ASTL membership has grown significantly over our first decade – we had 19 founder members in 2008 and this has grown to 65 members and associate members in 2018.

We saw several new entrants join the sector in 2018, with varying levels of experience in short-term property lending, so it will be interesting to see how these challengers fare in the next 12 months.

The volume and value of the short-term lending market continued to rise in 2018.

Completions by ASTL members were close to £4bn for the year ended 30 September 2018, a rise of 21.2% on the figures for the year ended 30 September 2017.

During the same period, loan books have increased by 16.6% and applications by 8.9%.

 

Promote understanding of issues

The ASTL has been working with various organisations during 2018. These include the Financial Intermediary and Broker Association (FIBA), with whom we aim to foster greater broker-lender understanding.

We’ve also participated in discussions with the National Association of Commercial Finance Brokers and Financial Conduct Authority, as well as responding to various FCA proposals.

We’ve also held a series of seminars on fraud and other issues such as development funding.

At the ASTL, we’re excited about what 2019 holds.

We plan to provide practical education for staff with less experience, as well as seminars to promote understanding of various issues.

 

Resist temptation to increase risk

The economic climate is expected to be more difficult in 2019, with exit and refinance becoming tougher as traditional lenders are even more cautious.

It’s difficult to see how all short-term lenders will flourish – mergers and acquisitions are likely.
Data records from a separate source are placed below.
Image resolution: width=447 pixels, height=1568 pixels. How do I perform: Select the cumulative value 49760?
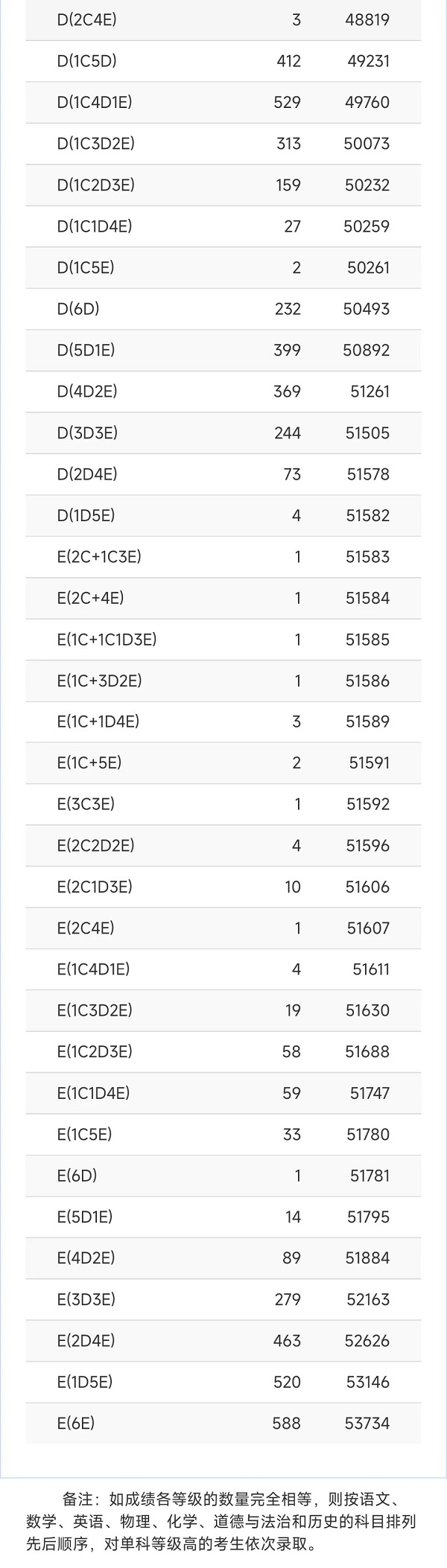click(x=367, y=102)
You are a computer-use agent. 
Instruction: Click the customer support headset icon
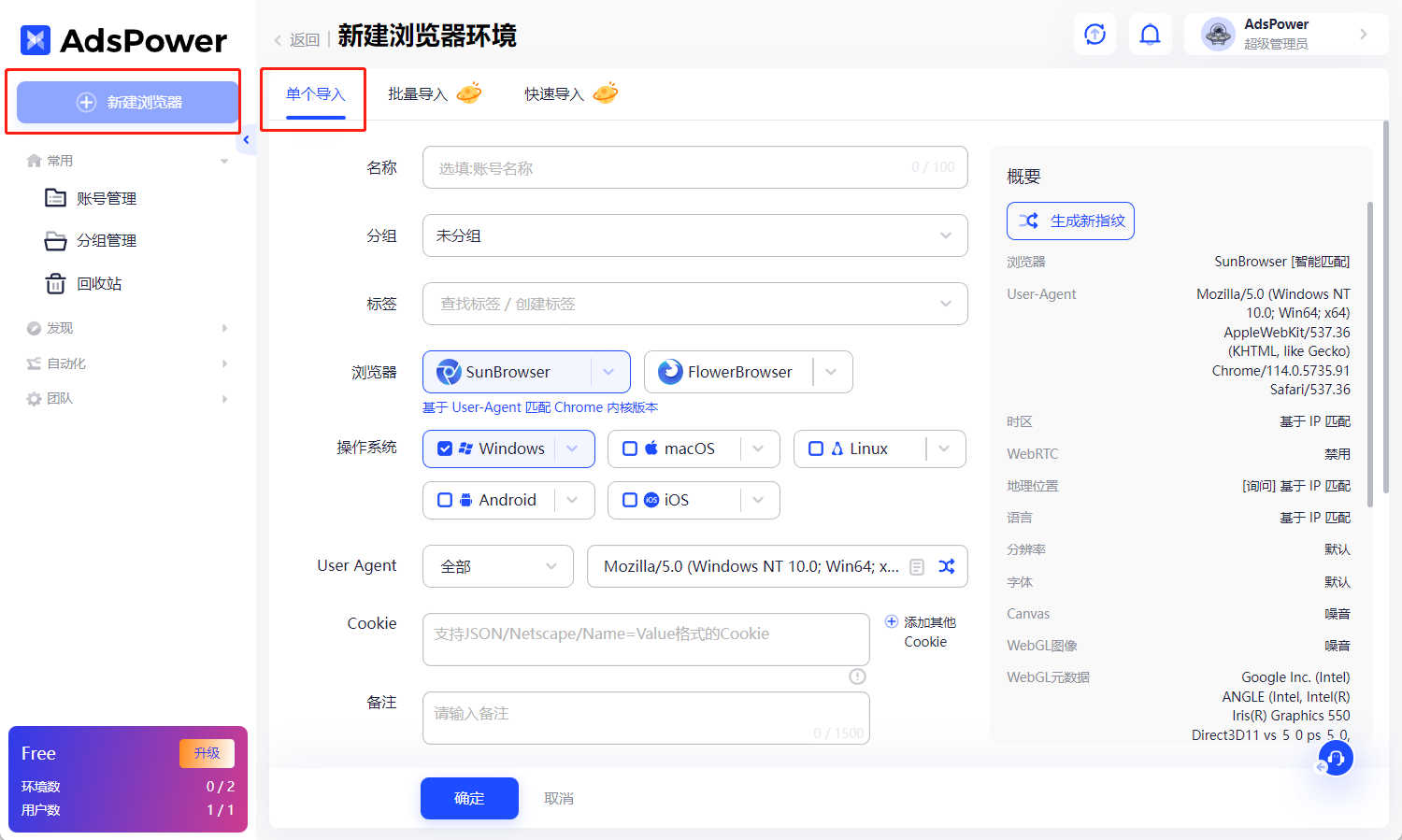[1335, 758]
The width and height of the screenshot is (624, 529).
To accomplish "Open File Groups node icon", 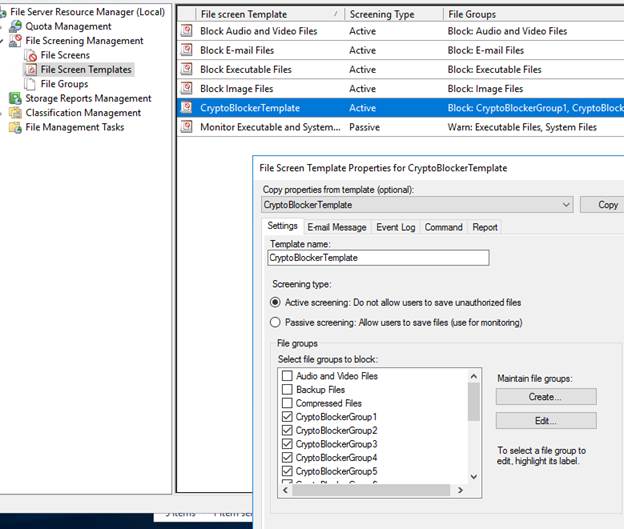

It will be interesting to see if peer-to-peer lenders struggle in 2019. If so, regulatory bodies are expected to react.

On the whole, short-term property lending will continue to grow as firms take the opportunities presented by the continuing lack of so-called mainstream finance.

There will be pressure on rates and loan-to-values, but experienced and well-run firms should resist the temptation to increase risk levels.

Despite the pitfalls for the unwary, the outlook for the short-term lending sector remains reasonable.